### Given exercise
Reproduce the listing below, substituting "Italian flag icon" for "Italian flag" and changing nothing else. Omit the pictures.

### Data for the task
=-=-=-=-=

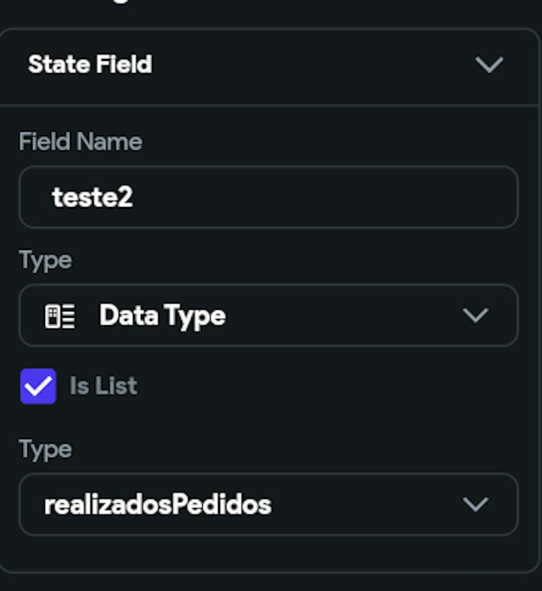Click the chevron in realizadosPedidos dropdown
Viewport: 542px width, 591px height.
point(476,505)
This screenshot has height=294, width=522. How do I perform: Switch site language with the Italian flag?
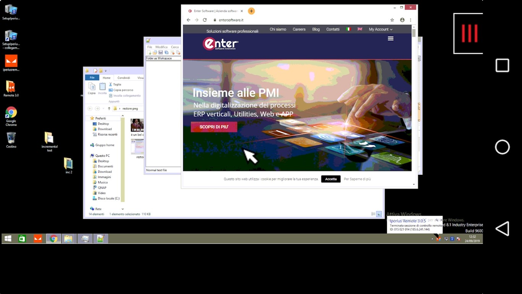click(x=348, y=29)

=-=-=-=-=

### Task output
Click the chevron in realizadosPedidos dropdown
Viewport: 542px width, 591px height.
point(476,505)
This screenshot has height=294, width=522. How do I perform: Switch site language with the Italian flag icon?
click(x=348, y=29)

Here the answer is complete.